▶ **Tasks to carry out**
a) In the forum thread about the loose Londinium L1 steam arm, transcribe the passage from "I was around" to "do next please?" word for word.
b) Extend the forum thread about the loose Londinium L1 steam arm past its last line.

▶ **Text to read**
----------------

# Londinium L1 loose steam arm



## 4085 (Nov 23, 2012)

I was around at my sons this morning and he showed me that the steam arm on the L1 was a bit loose. Could I remember what to do to tighten it.....not a chance so I thought someone (anyone) more gifted than I in the spanners department might tell me what to do. Also, I can remember various conversations about high bite points. I made a 16 gm shot and immediately noticed the bite point was exceptionally high, so much so that I could only take 31 gms of liquid out (it did dribble a little more once I had pulled the cup away but it looked so thin and watery and unpleasant). @The Systemic Kidchanged the seals around a year ago and we used the proper Londinium seals and grease. Even then, the bite point was not spot on though I think, from time to time it could be better than at other times. Does any other L1 owner have the same issue and any suggestions as to what to do next please?


----------



## El carajillo (Mar 16, 2013)

Dave , it looks like the entire valve is loose, if it is it will require the locknut on the inside of the machine to be tightened


----------



## 4085 (Nov 23, 2012)

I was never very adventurous Frank. I had hoped that your advice would be all it was, so at some point this week will take the side off and have an explore! Many thanks


----------



## The Systemic Kid (Nov 23, 2012)

----------------

▶ **Information supplied**
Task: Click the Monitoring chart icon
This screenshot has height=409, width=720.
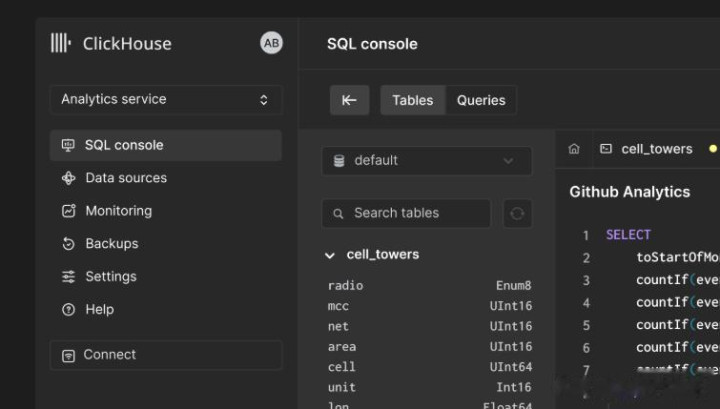Action: [x=68, y=211]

----------------

▶ **Answers per task**
a)
I was around at my sons this morning and he showed me that the steam arm on the L1 was a bit loose. Could I remember what to do to tighten it.....not a chance so I thought someone (anyone) more gifted than I in the spanners department might tell me what to do. Also, I can remember various conversations about high bite points. I made a 16 gm shot and immediately noticed the bite point was exceptionally high, so much so that I could only take 31 gms of liquid out (it did dribble a little more once I had pulled the cup away but it looked so thin and watery and unpleasant). @The Systemic Kidchanged the seals around a year ago and we used the proper Londinium seals and grease. Even then, the bite point was not spot on though I think, from time to time it could be better than at other times. Does any other L1 owner have the same issue and any suggestions as to what to do next please?

b)
El carajillo said:


> Dave , it looks like the entire valve is loose, if it is it will require the locknut on the inside of the machine to be tightened


 Plus one for that. Take top panel off and tighten the lock nut.


----------



## 4085 (Nov 23, 2012)

@The Systemic Kid Top or side?


----------



## 4085 (Nov 23, 2012)

Is the high grab anything to be concerned over? Am I right in thinking that the high grab should not affect the amount of water able to be extracted?


----------



## The Systemic Kid (Nov 23, 2012)

Take side panel off and see if you can access the locking nut sufficiently. Think the top brace might get in the way for side access


----------



## The Systemic Kid (Nov 23, 2012)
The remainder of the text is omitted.